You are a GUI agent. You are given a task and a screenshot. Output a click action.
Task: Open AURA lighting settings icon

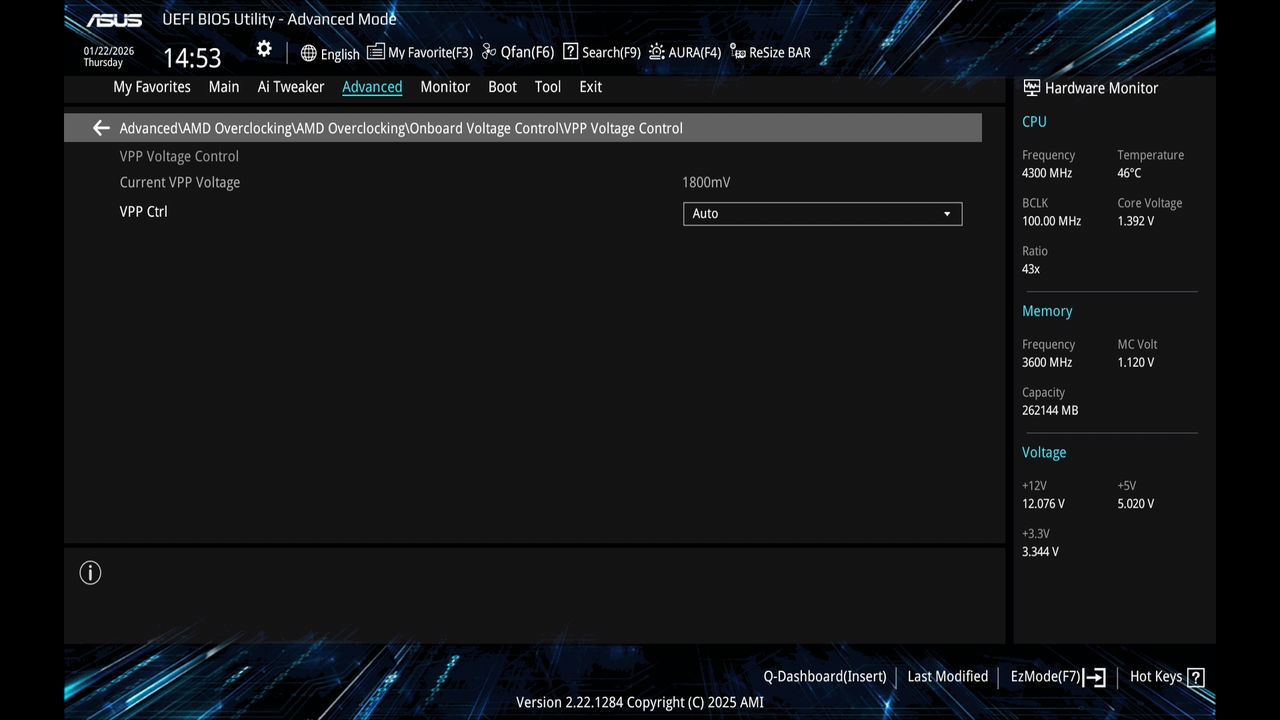[x=656, y=51]
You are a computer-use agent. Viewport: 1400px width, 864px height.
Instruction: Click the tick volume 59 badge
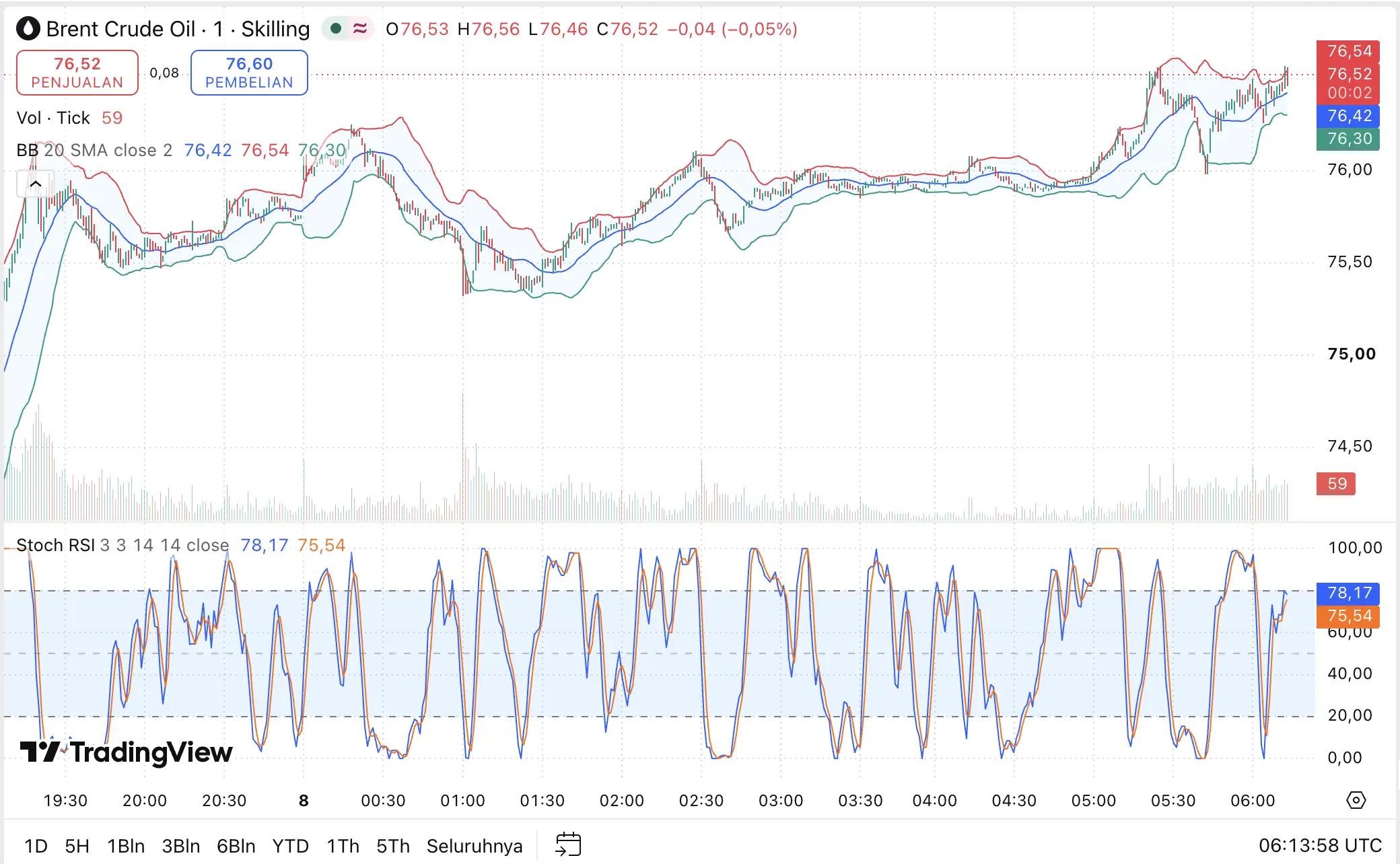(1336, 484)
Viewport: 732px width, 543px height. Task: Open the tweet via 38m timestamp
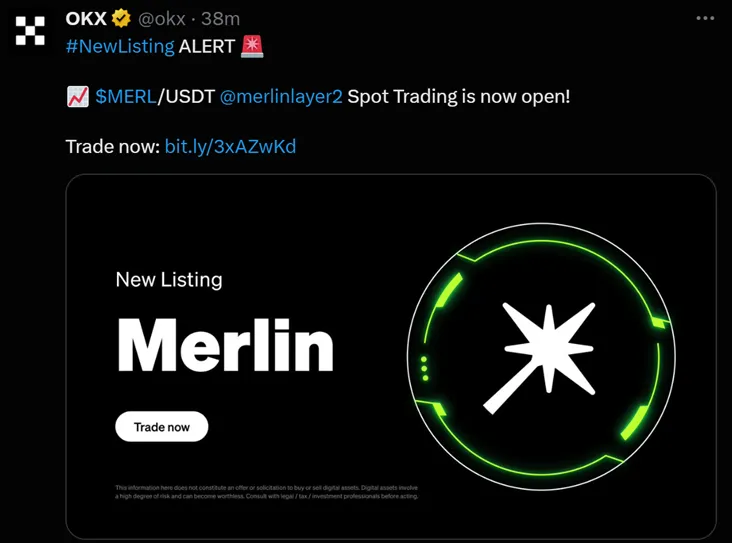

---+---

Please put every line of the data above into a Markdown table with the columns "Row" and "Line", numbering the rows and skipping blank lines. Leave the pictures out.

| Row | Line |
|---|---|
| 1 | You are a GUI agent. You are given a task and a screenshot. Output a click action. |
| 2 | Task: Open AURA lighting settings icon |
| 3 | [x=656, y=51] |
| 4 | You are a computer-use agent. Viewport: 1400px width, 864px height. |
| 5 | Instruction: Click the tick volume 59 badge |
| 6 | (1336, 484) |
| 7 | Viewport: 732px width, 543px height. Task: Open the tweet via 38m timestamp |